The implications of the recent advances in e-commerce are clear for all businesses, large and small - develop and implement an e-commerce strategy soon, or risk being left behind in the 'new industrial revolution'.

The online marketplace is developing so rapidly that an internet presence is increasingly becoming the norm in the UK, and businesses that are not online could be facing a serious competitive disadvantage.

E-commerce can be divided into two types: business-to-business and business-to-customer/client. The first is already reasonably well developed in the UK, and the second is fast catching up.

Websites

Perhaps the most important part of your e-commerce strategy will be your website, which can be designed to achieve a number of objectives:

  • Enhance the reputation of your business
  • Improve brand/firm awareness
  • Stay abreast/ahead of the competition
  • Extend your marketing programme to take advantage of the new marketplace
  • Provide key customer services online
  • Provide up-to-the-minute news and information on your products/services
  • Enable customers/clients to make pre-purchase decisions
  • Sell your products/services online
  • Provide post-sales support online
  • Prospect for new customers/clients

Many of these objectives can bring substantial savings in staff and administration costs, and better quality and more personalised services to customers and clients.

SMEs online

For SMEs, there are particular benefits from being online:

  1. An opportunity to reach a wider geographical area
  2. Being 'open for business' 24 hours a day, seven days a week
  3. The use of personalised services for focused marketing
  4. The ability to reach a large target market at relatively low cost

However, it is important to remember that, as with any other marketing activity, the quantity and quality of your returns depends upon the quantity and quality of your investment.

It is often said that the internet is a level playing field that enables smaller businesses to take on the big players on equal terms, but this statement needs qualifying. While it is true that large and small enterprises alike share the same media and have access to the same technologies, sophisticated and large-scale internet marketing calls for substantial resources that may be beyond the scope of SMEs. For example, in areas such as internet advertising, smaller enterprises will not have the resources to match the sophistication and scale of campaigns launched by larger businesses.

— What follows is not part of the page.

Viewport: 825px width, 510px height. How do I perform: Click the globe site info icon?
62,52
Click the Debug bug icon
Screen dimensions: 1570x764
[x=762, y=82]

Furthermore, it is a mistake to think small enterprises can conduct large-scale internet marketing 'on the cheap'. The idea that a small business can 'disguise' itself as a large enterprise through clever website design is frankly a fallacy. Internet users are becoming increasingly discerning, and are more and more able to 'see through the pages' and recognise what lies behind them.

As far as the end user is concerned, it is not the size of the enterprise that matters but the quality of service they deliver. A small business is just as capable of delivering good quality service as a large business is of delivering poor quality service. The point is to be honest in your presentation, and not to try to use new technology to hoodwink the end user. Integrity matters on the internet, and 'cowboy' operations can be treated with ruthless disdain.

Getting started

There is a veritable wealth of material online to help businesses develop e-commerce strategies. Just type 'e-commerce' into a search engine and see what comes up.